Most clients don't pick their advisors out of the phone book as if they were ordering a pizza. They get recommendations, listen to advisors in action and learn about their expertise through seminars and articles. Growing your client book takes more effort than simply running a radio or newspaper ad. Building trust and establishing relationships are the keys to growing your business. Here are four ways to build your revenues:

SEE: 5 Services To Usher In New Clients

Existing Clients

The best way to bring in new clients is through your existing ones, for a number of reasons. Your current clients know you and most likely have a good sense as to whether their friend or associate would be a good fit with your business. They are also likely to send you clients who are much like themselves. This means that, if you keep your current client list clear of whiners and late-payers, good clients will bring in more good clients. It's important to let your clients know that you are looking for new business, rather than assuming they already know. Send out an email or a letter asking your clients to refer new clients to you. Give them a few of your business cards or brochures to hand out, to make the referral process easier.

SEE: How To Get Referrals

Indirect Promotion
Selling yourself and your business through ads and fliers will be less successful than a more subtle, but effective, approach. Show prospective clients you know your stuff by writing letters to the editor of your local newspaper about issues in your field. Instead of advertising on the radio or television, pursue interview opportunities where you can show off your knowledge and experience. Host charitable events and get your name out in the community. All of these actions allow potential new clients to see how you operate and see what you're all about, before they commit to signing on.
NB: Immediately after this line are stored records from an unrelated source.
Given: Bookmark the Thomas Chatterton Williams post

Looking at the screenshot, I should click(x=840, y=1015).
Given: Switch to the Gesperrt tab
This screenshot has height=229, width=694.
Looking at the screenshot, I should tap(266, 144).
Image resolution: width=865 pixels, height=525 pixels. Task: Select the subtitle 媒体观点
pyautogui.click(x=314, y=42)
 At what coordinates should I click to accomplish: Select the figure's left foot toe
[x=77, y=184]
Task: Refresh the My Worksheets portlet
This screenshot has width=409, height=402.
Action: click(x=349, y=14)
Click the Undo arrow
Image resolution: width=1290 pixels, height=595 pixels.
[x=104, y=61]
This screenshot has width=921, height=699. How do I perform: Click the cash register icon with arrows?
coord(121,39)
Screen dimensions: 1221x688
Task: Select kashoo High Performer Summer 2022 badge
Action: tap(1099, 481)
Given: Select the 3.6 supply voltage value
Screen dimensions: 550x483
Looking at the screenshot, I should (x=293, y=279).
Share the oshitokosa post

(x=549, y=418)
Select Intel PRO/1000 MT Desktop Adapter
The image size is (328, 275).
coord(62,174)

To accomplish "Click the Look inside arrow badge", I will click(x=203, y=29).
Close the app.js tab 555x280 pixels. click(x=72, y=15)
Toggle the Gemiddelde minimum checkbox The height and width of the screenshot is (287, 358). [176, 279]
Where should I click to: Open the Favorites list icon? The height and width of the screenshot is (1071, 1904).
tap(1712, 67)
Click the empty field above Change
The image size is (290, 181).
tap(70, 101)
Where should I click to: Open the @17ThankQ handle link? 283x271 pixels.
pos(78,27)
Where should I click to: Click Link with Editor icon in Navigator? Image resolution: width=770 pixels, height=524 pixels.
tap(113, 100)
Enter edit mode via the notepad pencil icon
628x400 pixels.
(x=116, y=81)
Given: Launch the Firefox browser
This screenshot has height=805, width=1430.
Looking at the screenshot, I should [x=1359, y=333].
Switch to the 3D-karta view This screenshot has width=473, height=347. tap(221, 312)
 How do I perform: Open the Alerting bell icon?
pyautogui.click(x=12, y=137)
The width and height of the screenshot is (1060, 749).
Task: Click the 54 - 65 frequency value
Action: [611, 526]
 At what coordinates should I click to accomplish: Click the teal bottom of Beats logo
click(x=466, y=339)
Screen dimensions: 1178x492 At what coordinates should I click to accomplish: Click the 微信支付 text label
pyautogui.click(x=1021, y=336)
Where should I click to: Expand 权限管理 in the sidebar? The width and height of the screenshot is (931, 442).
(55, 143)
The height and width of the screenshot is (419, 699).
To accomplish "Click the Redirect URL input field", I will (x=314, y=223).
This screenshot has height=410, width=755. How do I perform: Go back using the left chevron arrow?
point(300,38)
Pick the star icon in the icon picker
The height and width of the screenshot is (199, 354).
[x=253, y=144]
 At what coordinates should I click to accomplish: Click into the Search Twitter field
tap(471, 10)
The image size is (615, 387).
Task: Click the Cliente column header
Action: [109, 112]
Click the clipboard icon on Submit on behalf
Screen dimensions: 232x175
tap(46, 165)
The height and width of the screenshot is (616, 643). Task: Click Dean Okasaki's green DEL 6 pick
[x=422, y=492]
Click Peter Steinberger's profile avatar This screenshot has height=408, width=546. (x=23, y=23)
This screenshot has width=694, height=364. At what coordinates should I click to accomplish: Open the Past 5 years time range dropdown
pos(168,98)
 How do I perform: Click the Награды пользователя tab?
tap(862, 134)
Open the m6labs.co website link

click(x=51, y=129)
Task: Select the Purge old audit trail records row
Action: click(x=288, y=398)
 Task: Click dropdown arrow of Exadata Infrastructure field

SEE: 7 Popular Marketing Techniques For Small Businesses

Speaking Engagements
Speaking to crowds is another effective way to let potential new clients know that you have expertise in financial planning. Chambers of Commerce, other businesses and civic organizations often look for event speakers for their meetings and expos. Create a list of topics that you feel comfortable speaking about and then call around to find opportunities to speak. If you have never spoken in public before, practice beforehand or even join an organization like Toastmasters, to get experience and build your confidence. At every speaking engagement, make sure to leave lots of time to speak with participants afterwards and be sure to bring business cards.

SEE: 6 Jobs Where Your Mouth Makes Money

These days, having a website for any business is a basic and important way to present yourself and your company to the public. A website allows potential clients to find out more information on who you are and what services you offer, without having to endure a sales pitch, as they would if they were to call you directly. Your website should be more than just an electronic version of your brochure; it should provide lots of helpful information, along with the sales pitch. Provide articles on financial topics in the news and other hot button issues. You can also set up an electronic newsletter that readers can sign up for if they're interested. If you are not an experienced web designer, this is one area where it makes sense to hire a professional to match the quality of the site with the quality of your work.

The Bottom Line
Building your client base takes time and requires establishing trust with potential clients. The side benefits of using indirect methods to do this are that they cost substantially less than in-your-face advertising and are infinitely more effective.